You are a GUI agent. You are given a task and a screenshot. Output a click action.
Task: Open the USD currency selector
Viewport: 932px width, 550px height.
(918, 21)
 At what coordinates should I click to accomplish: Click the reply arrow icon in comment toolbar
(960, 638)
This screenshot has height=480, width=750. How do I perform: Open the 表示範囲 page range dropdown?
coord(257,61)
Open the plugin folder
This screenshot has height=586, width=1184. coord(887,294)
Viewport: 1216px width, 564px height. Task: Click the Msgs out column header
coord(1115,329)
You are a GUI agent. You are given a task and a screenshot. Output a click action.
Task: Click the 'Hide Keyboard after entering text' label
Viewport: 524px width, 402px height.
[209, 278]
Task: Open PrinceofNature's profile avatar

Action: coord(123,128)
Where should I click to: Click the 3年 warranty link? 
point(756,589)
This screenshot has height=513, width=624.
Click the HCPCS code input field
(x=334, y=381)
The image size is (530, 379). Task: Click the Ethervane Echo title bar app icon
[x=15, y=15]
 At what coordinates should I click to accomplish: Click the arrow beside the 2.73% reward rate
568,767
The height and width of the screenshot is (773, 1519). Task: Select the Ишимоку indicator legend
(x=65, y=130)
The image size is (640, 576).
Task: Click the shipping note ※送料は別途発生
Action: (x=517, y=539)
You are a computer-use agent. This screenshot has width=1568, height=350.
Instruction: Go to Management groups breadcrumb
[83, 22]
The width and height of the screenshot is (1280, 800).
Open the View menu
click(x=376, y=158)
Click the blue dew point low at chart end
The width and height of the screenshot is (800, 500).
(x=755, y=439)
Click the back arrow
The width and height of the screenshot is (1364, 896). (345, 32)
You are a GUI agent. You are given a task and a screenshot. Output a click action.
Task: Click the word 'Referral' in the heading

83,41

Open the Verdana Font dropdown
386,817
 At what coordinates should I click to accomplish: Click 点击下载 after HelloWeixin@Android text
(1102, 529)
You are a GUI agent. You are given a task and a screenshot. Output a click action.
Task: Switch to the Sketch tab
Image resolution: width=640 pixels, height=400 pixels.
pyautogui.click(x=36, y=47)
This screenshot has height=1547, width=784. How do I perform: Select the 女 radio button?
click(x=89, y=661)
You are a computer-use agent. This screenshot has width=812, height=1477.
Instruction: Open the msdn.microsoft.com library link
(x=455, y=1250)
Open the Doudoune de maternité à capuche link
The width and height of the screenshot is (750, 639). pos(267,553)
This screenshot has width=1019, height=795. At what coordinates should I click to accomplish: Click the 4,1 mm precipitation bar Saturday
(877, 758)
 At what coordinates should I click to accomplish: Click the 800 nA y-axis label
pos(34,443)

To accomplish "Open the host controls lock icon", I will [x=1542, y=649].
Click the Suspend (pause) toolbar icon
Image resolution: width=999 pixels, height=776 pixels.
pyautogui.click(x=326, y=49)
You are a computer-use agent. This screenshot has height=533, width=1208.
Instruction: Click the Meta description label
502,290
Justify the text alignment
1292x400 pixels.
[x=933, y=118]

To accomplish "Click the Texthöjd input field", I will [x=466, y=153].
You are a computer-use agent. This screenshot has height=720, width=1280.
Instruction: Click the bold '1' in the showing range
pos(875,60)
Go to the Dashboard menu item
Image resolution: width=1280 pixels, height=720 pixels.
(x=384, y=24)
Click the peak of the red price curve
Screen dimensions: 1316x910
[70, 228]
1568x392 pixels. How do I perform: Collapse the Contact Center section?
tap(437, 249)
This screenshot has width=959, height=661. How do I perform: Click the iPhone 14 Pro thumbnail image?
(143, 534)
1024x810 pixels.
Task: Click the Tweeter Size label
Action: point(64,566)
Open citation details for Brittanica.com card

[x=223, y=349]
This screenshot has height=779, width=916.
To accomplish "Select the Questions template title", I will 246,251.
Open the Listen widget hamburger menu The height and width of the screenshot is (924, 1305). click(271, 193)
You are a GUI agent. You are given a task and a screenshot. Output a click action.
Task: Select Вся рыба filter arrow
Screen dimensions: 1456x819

» TASK DETAILS: Give the data again, unchanged in every line.

» ANSWER:
You are a GUI agent. You are given a task and a screenshot. Output a click action.
Task: Open the USD currency selector
Viewport: 932px width, 550px height.
(918, 21)
 At what coordinates should I click to accomplish: Click the reply arrow icon in comment toolbar
(960, 638)
This screenshot has height=480, width=750. How do I perform: Open the 表示範囲 page range dropdown?
coord(257,61)
Open the plugin folder
This screenshot has height=586, width=1184. coord(887,294)
Viewport: 1216px width, 564px height. Task: Click the Msgs out column header
coord(1115,329)
You are a GUI agent. You are given a task and a screenshot. Output a click action.
Task: Click the 'Hide Keyboard after entering text' label
Viewport: 524px width, 402px height.
[209, 278]
Task: Open PrinceofNature's profile avatar

Action: coord(123,128)
Where should I click to: Click the 3年 warranty link? 
point(756,589)
This screenshot has height=513, width=624.
Click the HCPCS code input field
(x=334, y=381)
The image size is (530, 379). Task: Click the Ethervane Echo title bar app icon
[x=15, y=15]
 At what coordinates should I click to accomplish: Click the arrow beside the 2.73% reward rate
568,767
The height and width of the screenshot is (773, 1519). Task: Select the Ишимоку indicator legend
(x=65, y=130)
The image size is (640, 576).
Task: Click the shipping note ※送料は別途発生
Action: (x=517, y=539)
You are a computer-use agent. This screenshot has width=1568, height=350.
Instruction: Go to Management groups breadcrumb
[83, 22]
The width and height of the screenshot is (1280, 800).
Open the View menu
click(x=376, y=158)
Click the blue dew point low at chart end
The width and height of the screenshot is (800, 500).
(x=755, y=439)
Click the back arrow
The width and height of the screenshot is (1364, 896). (345, 32)
You are a GUI agent. You are given a task and a screenshot. Output a click action.
Task: Click the word 'Referral' in the heading

83,41

Open the Verdana Font dropdown
386,817
 At what coordinates should I click to accomplish: Click 点击下载 after HelloWeixin@Android text
(1102, 529)
You are a GUI agent. You are given a task and a screenshot. Output a click action.
Task: Switch to the Sketch tab
Image resolution: width=640 pixels, height=400 pixels.
pyautogui.click(x=36, y=47)
This screenshot has height=1547, width=784. How do I perform: Select the 女 radio button?
click(x=89, y=661)
You are a computer-use agent. This screenshot has width=812, height=1477.
Instruction: Open the msdn.microsoft.com library link
(x=455, y=1250)
Open the Doudoune de maternité à capuche link
The width and height of the screenshot is (750, 639). pos(267,553)
This screenshot has width=1019, height=795. At what coordinates should I click to accomplish: Click the 4,1 mm precipitation bar Saturday
(877, 758)
 At what coordinates should I click to accomplish: Click the 800 nA y-axis label
pos(34,443)

To accomplish "Open the host controls lock icon", I will [x=1542, y=649].
Click the Suspend (pause) toolbar icon
Image resolution: width=999 pixels, height=776 pixels.
pyautogui.click(x=326, y=49)
You are a computer-use agent. This screenshot has height=533, width=1208.
Instruction: Click the Meta description label
502,290
Justify the text alignment
1292x400 pixels.
[x=933, y=118]

To accomplish "Click the Texthöjd input field", I will [x=466, y=153].
You are a computer-use agent. This screenshot has height=720, width=1280.
Instruction: Click the bold '1' in the showing range
pos(875,60)
Go to the Dashboard menu item
Image resolution: width=1280 pixels, height=720 pixels.
(x=384, y=24)
Click the peak of the red price curve
Screen dimensions: 1316x910
[70, 228]
1568x392 pixels. How do I perform: Collapse the Contact Center section?
tap(437, 249)
This screenshot has width=959, height=661. How do I perform: Click the iPhone 14 Pro thumbnail image?
(143, 534)
1024x810 pixels.
Task: Click the Tweeter Size label
Action: point(64,566)
Open citation details for Brittanica.com card

[x=223, y=349]
This screenshot has height=779, width=916.
To accomplish "Select the Questions template title", I will 246,251.
Open the Listen widget hamburger menu The height and width of the screenshot is (924, 1305). click(271, 193)
You are a GUI agent. You are given a task and a screenshot. Output a click action.
Task: Select Вся рыба filter arrow
Screen dimensions: 1456x819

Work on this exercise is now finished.